Are the Biblical borders accurate? While it’s difficult to be certain, one can assume that the passage from Exodus 23:31 roughly corresponds to the poster’s claim. “I will establish your borders from the Red Sea to the Mediterranean Sea, and from the desert to the Euphrates River. I will give into your hands the people who live in the land, and you will drive them out before you.” Now, as for the fairness of allowing the use of the Bible to adjudicate modern-day political disputes, I will let the reader decide.
And what of the San Remo Conference? Like the 1947 UN Resolution to divide the land of Palestine into two states (and to which the Disappearing Palestine posters made reference), the Balfour Declaration indeed served as a policy guide for the Mandatory power—and for the five countries (Britain, France, Italy and Japan, with the U.S. as a neutral observer), who gathered at San Remo in 1920. But neither plan ultimately came to fruition.
As for the so-called “disputed territories,” this is a term that more hawkish Israelis tend to use to obscure the fact that the Palestinian population lives under a foreign military occupation where the law of the land is not their own.
Despite the mirror-image claims, there is something that the two sets of posters have in common, and that is an appeal to national narratives. As I argued in my earlier blog post, the Disappearing Palestine ads successfully convey the dominant Palestinian narrative of exile and dispossession. So too are these Jewish-loss-of-land posters important for delivering a message of Jewish historical memory and longing. Each side can understandably cry, “what could we have had if we didn’t have our adversaries to contend with?”
But despite these similarities, there is something fundamentally different between the tenor and impact of the two initiatives. Quite simply, one side has much more power than the other.The fact of an imbalance of military and material power between Israelis and Palestinians helps explain how different are internal Palestinian (including Palestinian Diaspora) politics from internal Israeli (including Jewish Diaspora) politics. It also helps explain why the kind of Palestinian “peace activists” and critical journalists and academics we see among some Israelis and some Diaspora Jews are less visible. Where are the Palestinian Yossis (Beilin and Sarid), one might ask? Where is the Palestinian Amira Hass or Gideon Levy?

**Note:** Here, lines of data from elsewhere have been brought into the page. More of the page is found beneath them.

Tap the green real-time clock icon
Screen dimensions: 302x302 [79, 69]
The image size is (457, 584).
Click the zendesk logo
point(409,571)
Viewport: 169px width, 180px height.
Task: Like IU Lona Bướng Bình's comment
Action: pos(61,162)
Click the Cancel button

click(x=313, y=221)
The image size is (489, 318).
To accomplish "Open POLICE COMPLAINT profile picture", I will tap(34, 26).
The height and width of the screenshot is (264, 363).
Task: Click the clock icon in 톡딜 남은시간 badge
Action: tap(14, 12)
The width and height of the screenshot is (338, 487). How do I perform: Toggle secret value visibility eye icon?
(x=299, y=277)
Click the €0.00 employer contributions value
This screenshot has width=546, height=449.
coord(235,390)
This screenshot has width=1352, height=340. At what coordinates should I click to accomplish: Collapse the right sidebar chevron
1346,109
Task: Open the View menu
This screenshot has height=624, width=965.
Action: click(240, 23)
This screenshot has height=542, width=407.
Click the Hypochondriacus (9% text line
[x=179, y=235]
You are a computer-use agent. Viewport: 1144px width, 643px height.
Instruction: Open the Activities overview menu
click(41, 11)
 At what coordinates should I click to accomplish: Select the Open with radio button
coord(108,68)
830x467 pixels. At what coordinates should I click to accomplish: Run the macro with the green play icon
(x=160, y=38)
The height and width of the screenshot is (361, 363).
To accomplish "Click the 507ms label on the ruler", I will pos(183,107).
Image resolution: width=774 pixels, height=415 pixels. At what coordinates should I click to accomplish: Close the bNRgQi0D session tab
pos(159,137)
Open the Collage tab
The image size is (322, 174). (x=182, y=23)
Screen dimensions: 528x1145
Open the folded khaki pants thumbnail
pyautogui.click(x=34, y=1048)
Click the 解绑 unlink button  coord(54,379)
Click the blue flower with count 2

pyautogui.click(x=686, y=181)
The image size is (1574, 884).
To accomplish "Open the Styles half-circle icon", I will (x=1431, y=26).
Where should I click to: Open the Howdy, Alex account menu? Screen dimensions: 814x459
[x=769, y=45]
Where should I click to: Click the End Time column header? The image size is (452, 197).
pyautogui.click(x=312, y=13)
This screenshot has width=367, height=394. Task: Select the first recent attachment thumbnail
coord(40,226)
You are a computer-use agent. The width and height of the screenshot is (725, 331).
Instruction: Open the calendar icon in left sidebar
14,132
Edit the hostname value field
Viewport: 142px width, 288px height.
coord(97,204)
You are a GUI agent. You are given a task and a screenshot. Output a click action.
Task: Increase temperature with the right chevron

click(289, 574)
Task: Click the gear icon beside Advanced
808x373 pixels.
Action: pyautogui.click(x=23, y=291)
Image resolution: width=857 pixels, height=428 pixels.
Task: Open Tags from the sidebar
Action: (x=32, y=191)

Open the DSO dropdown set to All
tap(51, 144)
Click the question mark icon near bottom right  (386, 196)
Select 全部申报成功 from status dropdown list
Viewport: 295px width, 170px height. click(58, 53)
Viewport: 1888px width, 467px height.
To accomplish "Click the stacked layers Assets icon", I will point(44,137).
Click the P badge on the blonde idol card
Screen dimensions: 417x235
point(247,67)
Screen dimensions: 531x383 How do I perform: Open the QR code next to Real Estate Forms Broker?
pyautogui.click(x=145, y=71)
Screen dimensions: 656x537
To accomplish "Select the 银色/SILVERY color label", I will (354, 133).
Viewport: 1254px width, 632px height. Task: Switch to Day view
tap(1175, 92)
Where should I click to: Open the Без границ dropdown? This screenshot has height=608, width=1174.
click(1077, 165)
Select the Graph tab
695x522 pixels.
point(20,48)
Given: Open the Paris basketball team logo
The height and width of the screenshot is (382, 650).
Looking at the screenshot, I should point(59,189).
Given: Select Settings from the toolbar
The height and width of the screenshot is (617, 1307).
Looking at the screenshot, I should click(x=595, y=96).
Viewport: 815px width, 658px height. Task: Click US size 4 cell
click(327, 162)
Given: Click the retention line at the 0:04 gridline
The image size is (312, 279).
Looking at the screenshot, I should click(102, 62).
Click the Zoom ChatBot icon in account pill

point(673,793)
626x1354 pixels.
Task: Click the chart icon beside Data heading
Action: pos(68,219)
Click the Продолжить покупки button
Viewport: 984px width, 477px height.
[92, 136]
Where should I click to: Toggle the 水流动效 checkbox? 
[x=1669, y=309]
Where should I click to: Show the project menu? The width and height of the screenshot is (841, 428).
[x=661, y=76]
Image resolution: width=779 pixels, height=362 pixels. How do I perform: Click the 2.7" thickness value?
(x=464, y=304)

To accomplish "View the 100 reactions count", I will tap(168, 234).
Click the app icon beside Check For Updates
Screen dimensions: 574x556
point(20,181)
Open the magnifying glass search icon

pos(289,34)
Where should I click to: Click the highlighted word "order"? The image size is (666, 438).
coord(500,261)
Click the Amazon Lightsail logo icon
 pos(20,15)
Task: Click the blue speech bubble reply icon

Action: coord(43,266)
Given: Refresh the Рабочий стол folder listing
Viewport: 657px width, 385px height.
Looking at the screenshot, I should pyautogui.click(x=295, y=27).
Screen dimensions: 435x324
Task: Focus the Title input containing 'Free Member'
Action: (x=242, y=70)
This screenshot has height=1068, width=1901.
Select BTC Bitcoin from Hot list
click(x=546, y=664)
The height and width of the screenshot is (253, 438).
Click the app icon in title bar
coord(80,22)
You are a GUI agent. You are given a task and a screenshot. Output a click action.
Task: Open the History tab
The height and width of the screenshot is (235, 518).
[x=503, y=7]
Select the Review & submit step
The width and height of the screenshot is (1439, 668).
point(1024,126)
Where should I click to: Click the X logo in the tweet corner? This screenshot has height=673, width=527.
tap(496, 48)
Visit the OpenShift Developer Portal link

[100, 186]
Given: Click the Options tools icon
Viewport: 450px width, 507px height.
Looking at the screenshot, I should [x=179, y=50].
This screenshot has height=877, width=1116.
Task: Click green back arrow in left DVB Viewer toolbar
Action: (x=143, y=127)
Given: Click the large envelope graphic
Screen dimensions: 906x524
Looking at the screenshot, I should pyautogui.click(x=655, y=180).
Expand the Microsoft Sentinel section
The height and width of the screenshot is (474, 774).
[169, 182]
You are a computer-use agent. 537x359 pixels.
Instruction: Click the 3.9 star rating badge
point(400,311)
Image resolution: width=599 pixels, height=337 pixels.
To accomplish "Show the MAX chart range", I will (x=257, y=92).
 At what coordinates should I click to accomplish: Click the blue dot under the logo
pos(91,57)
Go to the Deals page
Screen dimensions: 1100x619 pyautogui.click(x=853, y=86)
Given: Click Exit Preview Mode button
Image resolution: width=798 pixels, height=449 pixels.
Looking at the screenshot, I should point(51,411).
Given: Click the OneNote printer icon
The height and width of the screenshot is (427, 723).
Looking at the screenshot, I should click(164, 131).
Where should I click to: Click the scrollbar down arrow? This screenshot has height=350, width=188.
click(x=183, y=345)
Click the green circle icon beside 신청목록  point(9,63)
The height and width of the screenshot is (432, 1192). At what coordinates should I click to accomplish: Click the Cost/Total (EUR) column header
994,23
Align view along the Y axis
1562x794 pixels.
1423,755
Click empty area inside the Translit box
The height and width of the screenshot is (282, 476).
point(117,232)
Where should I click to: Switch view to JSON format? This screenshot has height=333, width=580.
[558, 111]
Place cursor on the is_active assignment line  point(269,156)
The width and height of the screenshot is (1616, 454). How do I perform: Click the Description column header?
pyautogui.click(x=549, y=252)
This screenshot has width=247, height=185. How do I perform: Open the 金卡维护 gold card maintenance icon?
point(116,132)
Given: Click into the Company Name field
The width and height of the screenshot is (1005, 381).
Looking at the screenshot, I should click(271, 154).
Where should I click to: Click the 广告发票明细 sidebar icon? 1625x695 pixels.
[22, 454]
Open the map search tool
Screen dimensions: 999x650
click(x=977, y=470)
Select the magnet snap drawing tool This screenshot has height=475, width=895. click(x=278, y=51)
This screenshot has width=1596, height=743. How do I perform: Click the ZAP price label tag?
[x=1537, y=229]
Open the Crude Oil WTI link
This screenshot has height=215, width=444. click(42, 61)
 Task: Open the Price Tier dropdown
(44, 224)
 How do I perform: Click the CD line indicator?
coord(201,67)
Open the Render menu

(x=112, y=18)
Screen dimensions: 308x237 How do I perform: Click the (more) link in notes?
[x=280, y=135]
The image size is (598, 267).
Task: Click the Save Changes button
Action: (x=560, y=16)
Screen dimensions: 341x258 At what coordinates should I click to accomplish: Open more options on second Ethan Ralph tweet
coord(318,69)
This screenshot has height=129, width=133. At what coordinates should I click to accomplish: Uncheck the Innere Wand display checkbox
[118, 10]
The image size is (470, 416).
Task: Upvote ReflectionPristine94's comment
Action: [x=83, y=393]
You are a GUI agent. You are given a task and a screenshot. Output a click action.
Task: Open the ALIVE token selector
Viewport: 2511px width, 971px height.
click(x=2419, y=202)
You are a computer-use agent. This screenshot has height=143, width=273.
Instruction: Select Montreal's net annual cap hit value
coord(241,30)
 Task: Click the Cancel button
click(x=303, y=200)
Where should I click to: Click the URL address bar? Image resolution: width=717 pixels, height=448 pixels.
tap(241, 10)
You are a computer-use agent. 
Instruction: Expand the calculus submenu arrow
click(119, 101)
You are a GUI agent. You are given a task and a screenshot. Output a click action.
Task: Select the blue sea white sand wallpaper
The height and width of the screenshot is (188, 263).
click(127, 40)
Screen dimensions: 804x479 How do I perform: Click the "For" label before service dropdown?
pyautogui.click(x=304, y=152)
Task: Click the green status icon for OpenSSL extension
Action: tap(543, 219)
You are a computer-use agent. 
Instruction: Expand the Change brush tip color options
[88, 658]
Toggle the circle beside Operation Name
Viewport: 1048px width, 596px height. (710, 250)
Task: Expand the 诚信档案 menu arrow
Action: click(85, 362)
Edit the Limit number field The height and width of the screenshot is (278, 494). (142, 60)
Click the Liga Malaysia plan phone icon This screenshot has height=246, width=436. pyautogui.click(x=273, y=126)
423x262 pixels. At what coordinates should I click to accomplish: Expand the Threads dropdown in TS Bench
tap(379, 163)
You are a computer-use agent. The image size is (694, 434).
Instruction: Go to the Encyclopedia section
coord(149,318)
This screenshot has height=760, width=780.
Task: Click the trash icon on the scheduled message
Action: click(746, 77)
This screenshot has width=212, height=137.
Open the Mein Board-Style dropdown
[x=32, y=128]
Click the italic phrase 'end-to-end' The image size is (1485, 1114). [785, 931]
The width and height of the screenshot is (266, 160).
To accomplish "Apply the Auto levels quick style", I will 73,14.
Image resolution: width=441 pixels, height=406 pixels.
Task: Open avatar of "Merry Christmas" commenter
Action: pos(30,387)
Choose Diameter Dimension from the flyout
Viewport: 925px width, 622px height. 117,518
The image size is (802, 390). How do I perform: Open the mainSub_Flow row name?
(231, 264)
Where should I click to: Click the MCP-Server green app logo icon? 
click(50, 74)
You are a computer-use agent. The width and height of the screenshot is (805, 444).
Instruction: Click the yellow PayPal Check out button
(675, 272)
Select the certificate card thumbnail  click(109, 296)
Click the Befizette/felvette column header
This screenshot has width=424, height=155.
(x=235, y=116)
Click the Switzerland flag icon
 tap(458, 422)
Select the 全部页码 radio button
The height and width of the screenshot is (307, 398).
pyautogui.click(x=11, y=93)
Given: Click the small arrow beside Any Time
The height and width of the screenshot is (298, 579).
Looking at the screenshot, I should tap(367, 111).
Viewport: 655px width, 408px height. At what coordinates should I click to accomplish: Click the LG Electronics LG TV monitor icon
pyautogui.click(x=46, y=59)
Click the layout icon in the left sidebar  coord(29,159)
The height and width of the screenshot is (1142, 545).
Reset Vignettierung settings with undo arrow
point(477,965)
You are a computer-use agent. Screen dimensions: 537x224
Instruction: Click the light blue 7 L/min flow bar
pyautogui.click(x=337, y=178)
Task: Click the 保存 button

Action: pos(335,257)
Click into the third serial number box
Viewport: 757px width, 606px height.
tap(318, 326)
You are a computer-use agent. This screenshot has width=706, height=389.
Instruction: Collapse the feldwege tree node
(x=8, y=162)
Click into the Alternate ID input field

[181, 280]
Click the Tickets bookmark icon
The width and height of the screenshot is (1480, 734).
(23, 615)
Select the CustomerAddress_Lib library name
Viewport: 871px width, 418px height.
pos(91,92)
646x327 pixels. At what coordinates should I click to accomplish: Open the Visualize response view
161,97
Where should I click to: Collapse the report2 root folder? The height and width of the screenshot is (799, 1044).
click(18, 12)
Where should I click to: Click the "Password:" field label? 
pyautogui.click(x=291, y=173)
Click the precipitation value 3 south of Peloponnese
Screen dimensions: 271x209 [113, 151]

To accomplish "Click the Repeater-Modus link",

Despite P.A. President Abbas’s statement that his government has renounced the Palestinian claims to “Jaffa, Acre or Haifa,” most Palestinians, and many of their supporters, keep the maximalist dream of refugee return actively alive. Most, if not all, deny the legitimacy of the Zionist project. And the calls for a “one-state solution” are only increasing. At minimum, while many Palestinians abhor political violence, virtually all are united in the fact that the status quo—in the form of the occupation—must end.
On the other hand, the range of political thought and action within Jewish and Israeli communal discourse varies wildly— from those who would seek to maintain permanent control over the Palestinian population to those who challenge the Israeli government to radically shift its policies. While many Zionists would laud the message behind these current political ads, many others—including many of the so-called liberal Zionists among whom I count myself—would admittedly bristle. When your side wields the power, one can afford to demand that its use be moderated. One may even feel compelled to push one’s own side to pursue a sliver of justice.